I stood up for everyone to hear me shout as loud as a ghetto blaster and clear like bathwater, and I said, ‘This does not work. I’ve done this three times.’

There must have been sixteen trainees in the room, plus two staff members who were presenting the course. They all looked around at each other as if they were meerkats looking suspiciously for a predator.

When one of the staff queried my response, ‘What do you mean it doesn’t work?’ 

In a manic manner.

I explained in five minutes the chances in probability and the ratio of a small business competing in a market that is overpowered by big business. The small man doesn’t have a chance.

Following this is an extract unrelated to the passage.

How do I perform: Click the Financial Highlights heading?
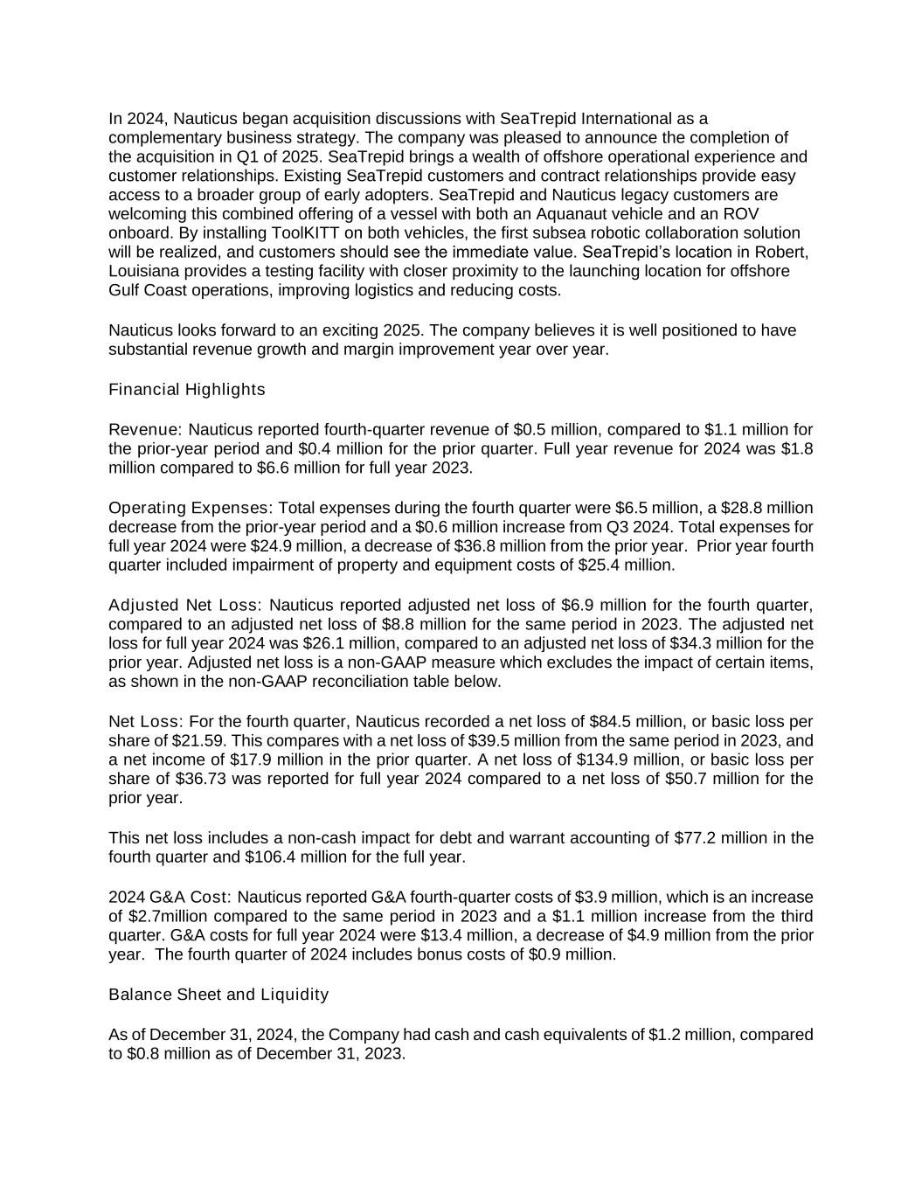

After my slight rage and frustration with the same old thing by a different government, I walked out. I was dismayed by financial forecasts, disillusioned as I’d just seen a mirage, and disappointed with government policies.

In that split second, I made my way to the bus stop, lost in thought. How can I get to speak to the masses?

I stood outside Hackney Town Hall, at the bus stop, watching the busy, bustling traffic for about an hour. My bus must have passed me four or five times as I gazed into space, thinking, How could I tell seven billion people what was on my mind?

Inspiration hit me when Flash Gordon appeared in my mind. He said, ‘Go to the town hall to see my M.P., opposite the bus stop where I stood.’

With a brand new hope and a mission, I went to Hackney Town Hall and picked up a leaflet, which gave the days for surgery. When I came home, I wrote what you, the reader, were about to read, dated it on the next page and published my blog before bed.

Sure enough, I arrived at my flat to see the news report on the Taliban. With the death of more British soldiers, both sides lost many lives.

The sorrow I felt is, oh, so depressingly sad.

So, I wrote the next day’s blog, 23rd April 2009. I had a lot to say.

 

 

Heart, Head and Hands

 

My heart, head and hands bear a pain one’s soul cannot stand.

A heart that aches, a mind makes hands inflict pain.

A head that yearns, a heart beating relentlessly for tender hands coming with a concerned mind.

A hand that aids, a heart is filled with delight, a conscious mind is pleased.

 

 

Pride

 

A sense of pride, there is work to be done.

A sense of pride when the day is done.

A sense of pride, a mother for her son.

A sense of pride is everyone's love.

 

 

War Correspondent

 

While writing a letter to the world leaders about the war, I realised I was blind.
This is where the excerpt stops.